Records for the task »
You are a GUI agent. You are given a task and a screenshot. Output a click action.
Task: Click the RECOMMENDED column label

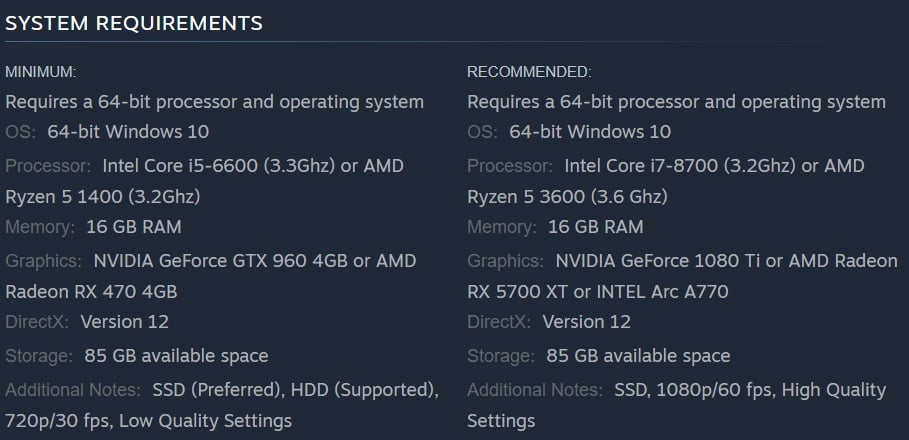click(529, 72)
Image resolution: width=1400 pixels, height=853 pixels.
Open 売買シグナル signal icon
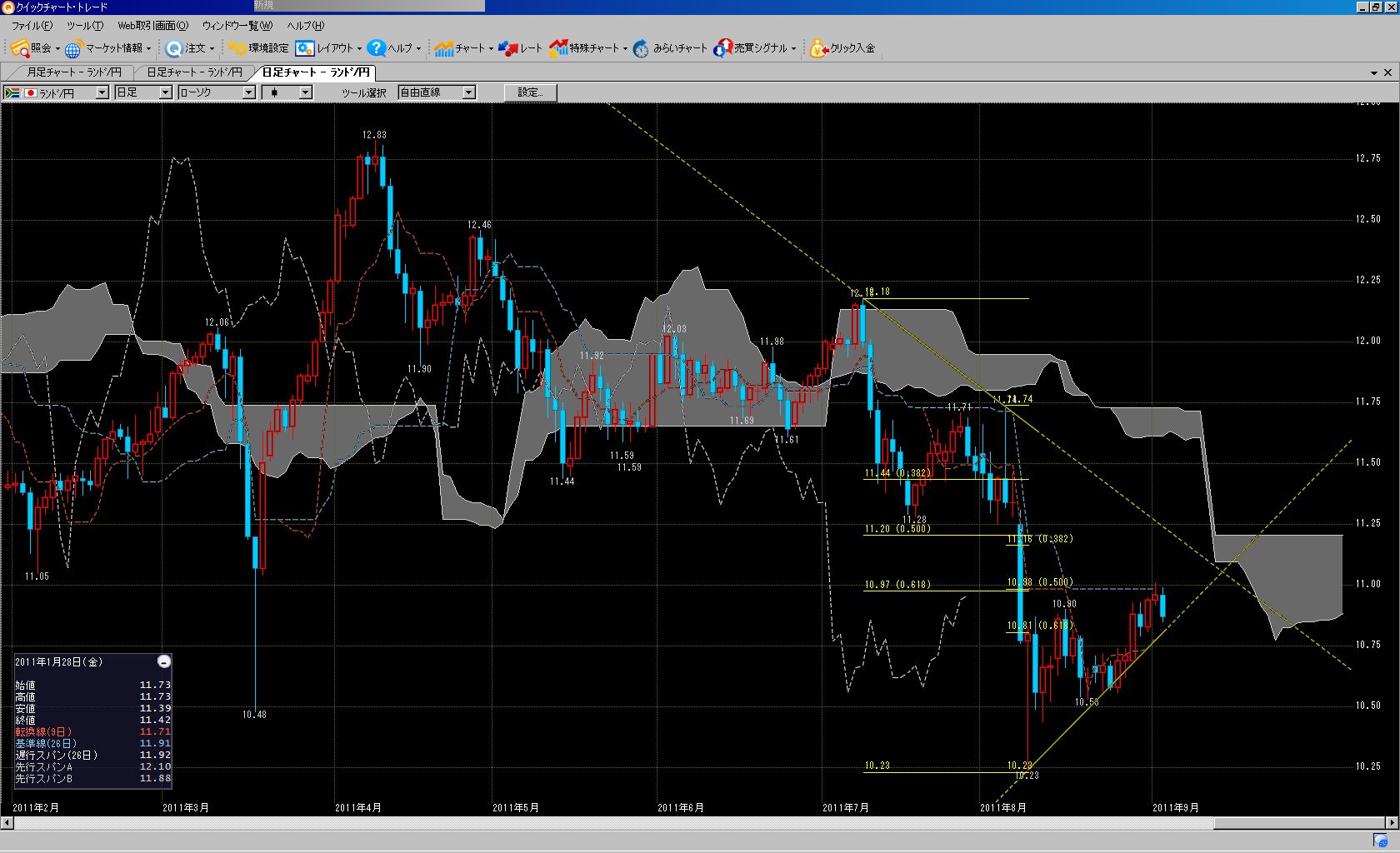tap(722, 48)
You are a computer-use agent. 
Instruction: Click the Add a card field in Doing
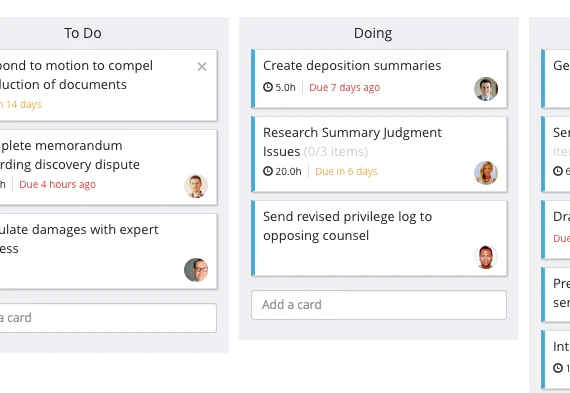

Task to complete » Since the pictures are not wanted, transcribe only the rest of the material above, exactly as it stands.

Exercise response »
You are a GUI agent. You are given a task and a screenshot. Output a click action.
Task: Click the RECOMMENDED column label

click(529, 72)
Image resolution: width=1400 pixels, height=853 pixels.
Open 売買シグナル signal icon
tap(722, 48)
You are a computer-use agent. 
Instruction: Click the Add a card field in Doing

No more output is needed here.